- _WORK REQUIRED_: Go through the data underneath and report how many lines hold the string "beside", giving only the number.

[Data excerpts]
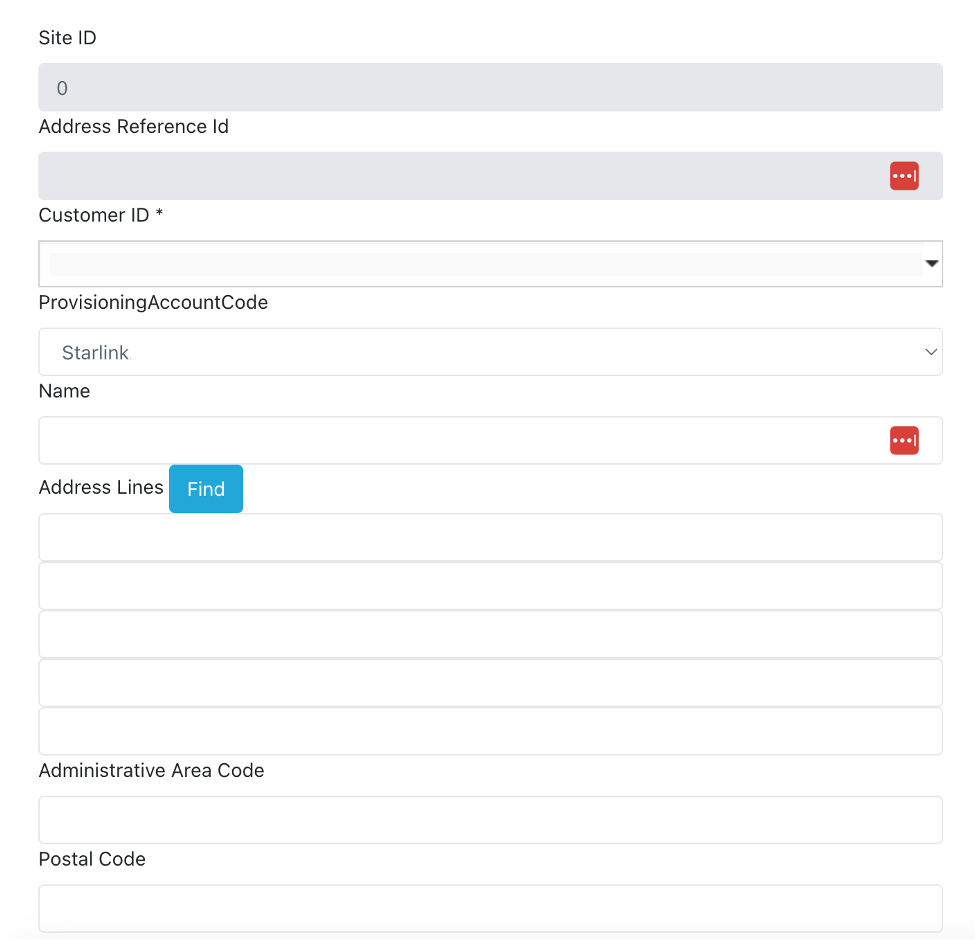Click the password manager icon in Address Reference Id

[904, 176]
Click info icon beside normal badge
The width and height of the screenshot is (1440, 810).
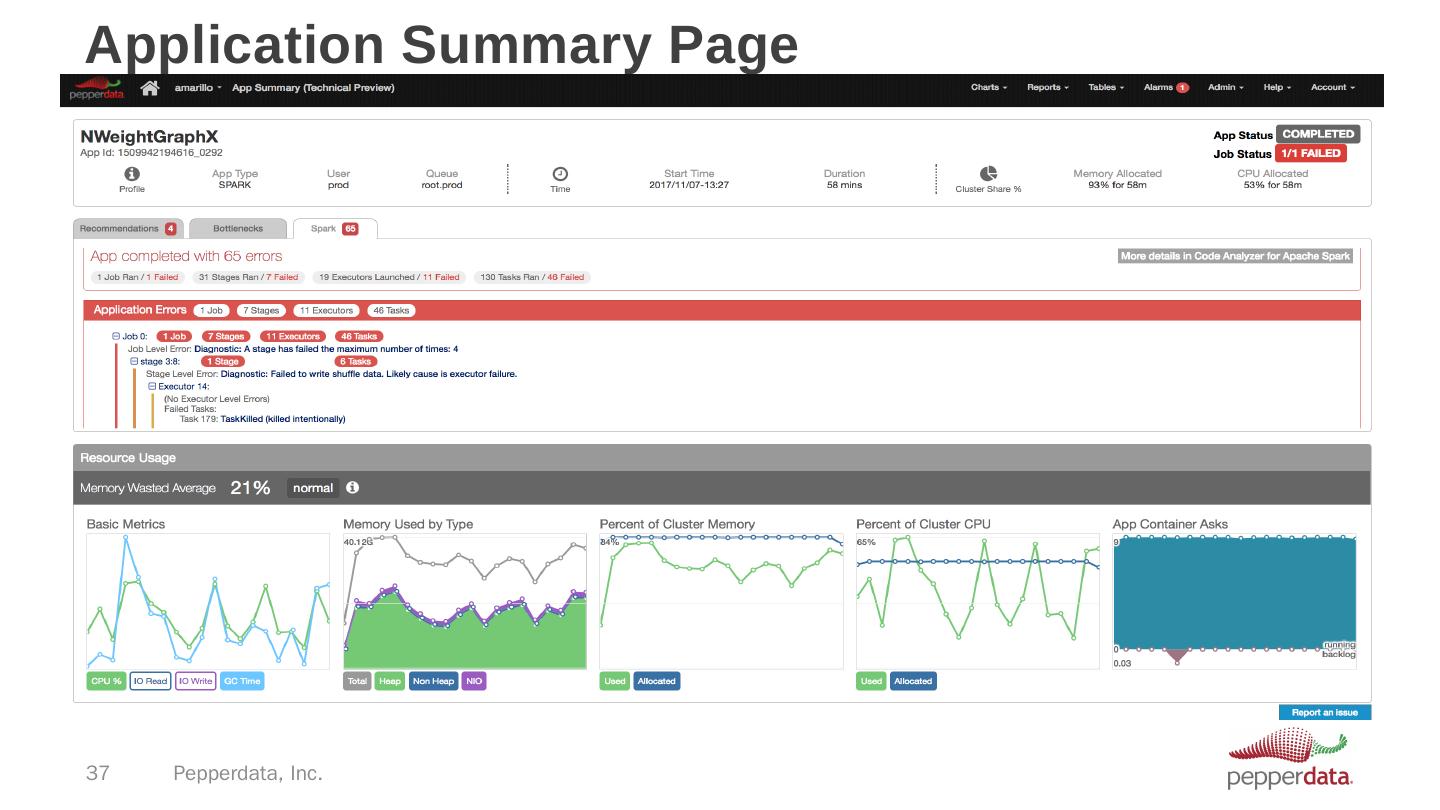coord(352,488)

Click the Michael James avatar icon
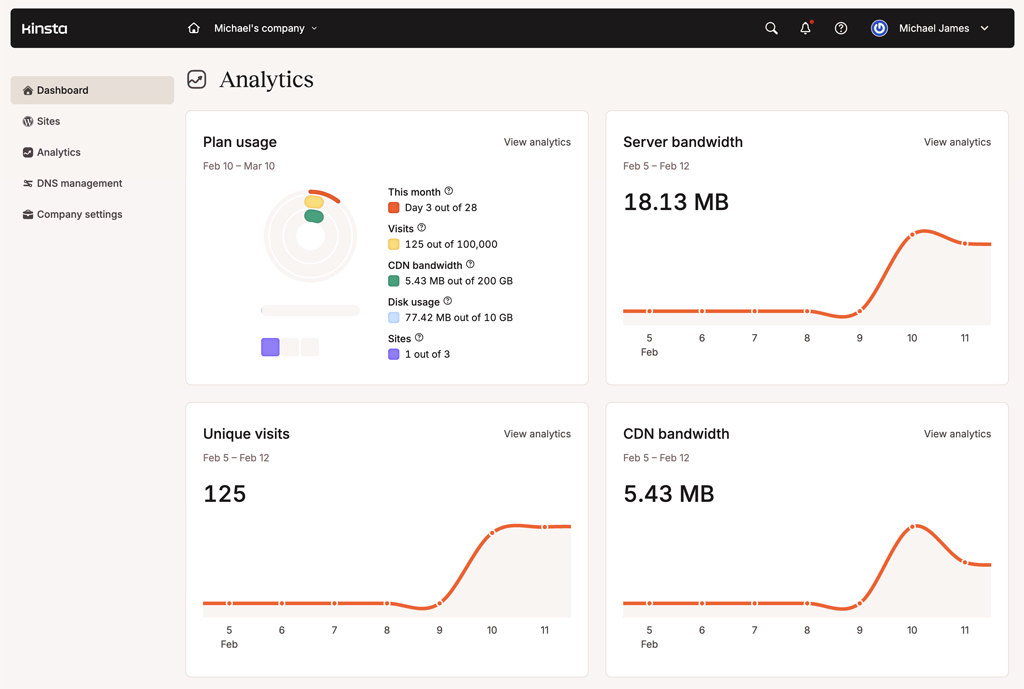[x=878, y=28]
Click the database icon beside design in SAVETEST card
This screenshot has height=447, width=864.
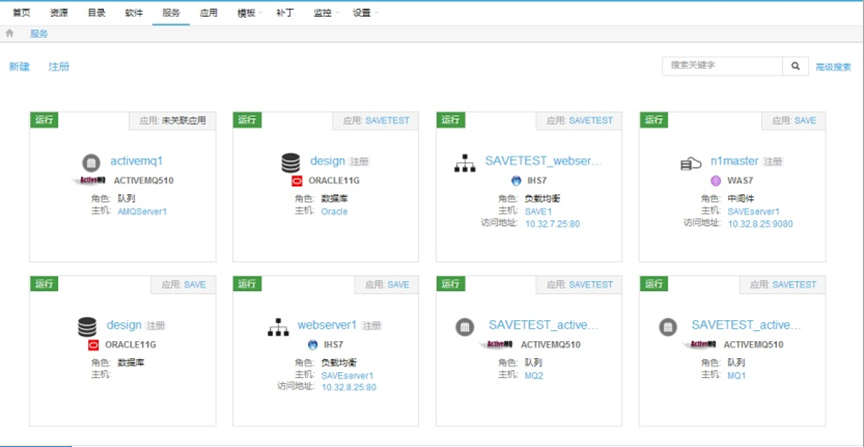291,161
--
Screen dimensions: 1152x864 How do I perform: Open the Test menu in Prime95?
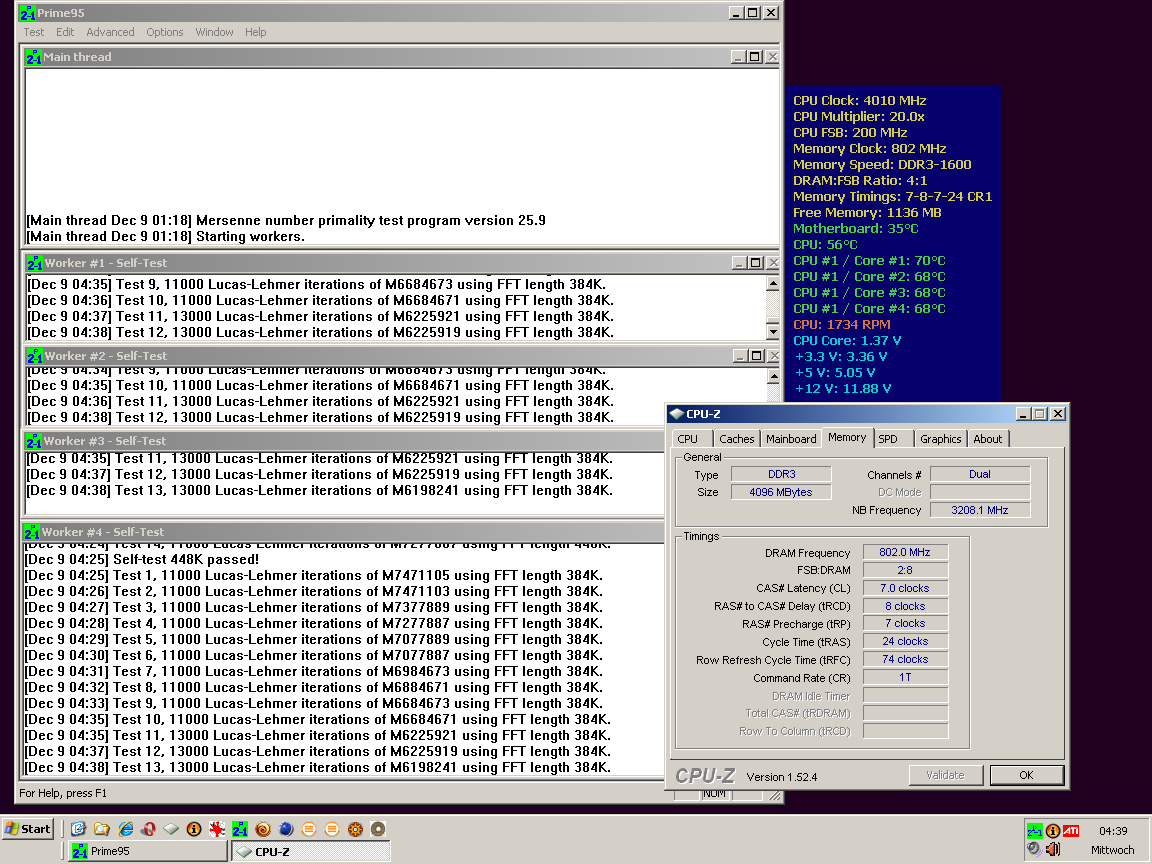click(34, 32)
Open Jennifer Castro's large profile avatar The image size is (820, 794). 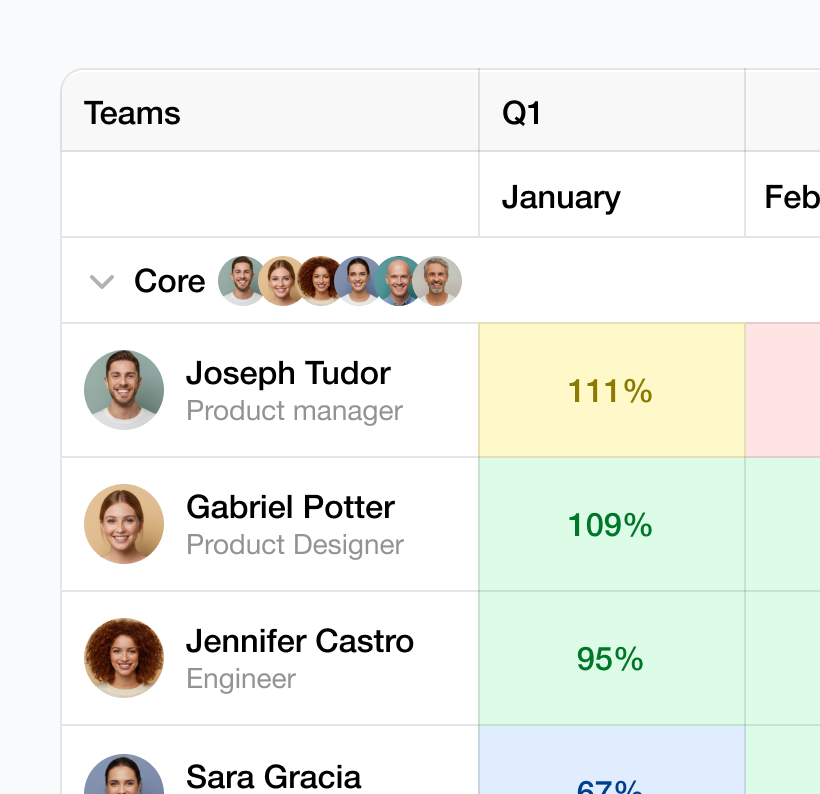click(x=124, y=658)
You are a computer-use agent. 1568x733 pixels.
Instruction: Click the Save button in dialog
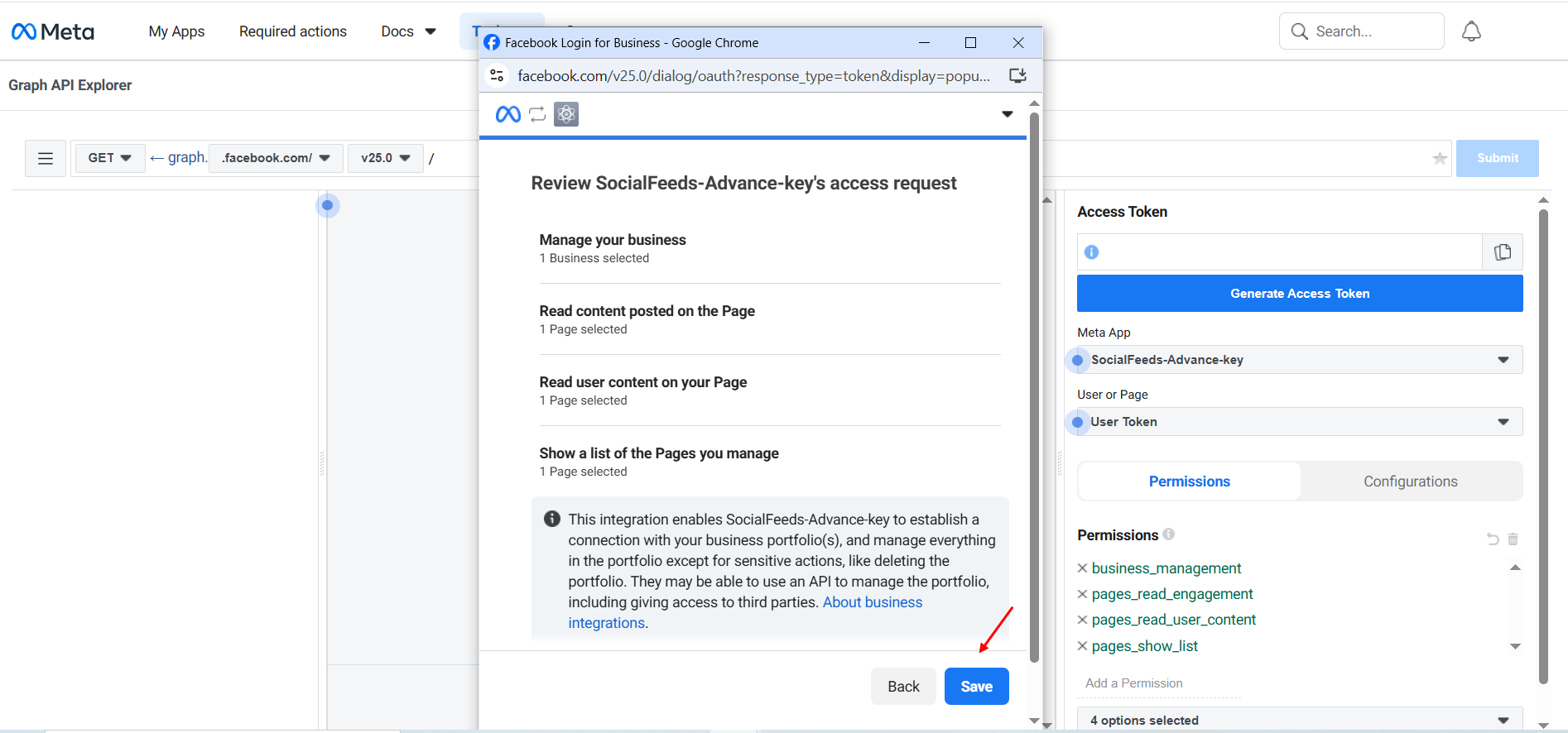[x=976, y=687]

- _YOUR SOLUTION_: 2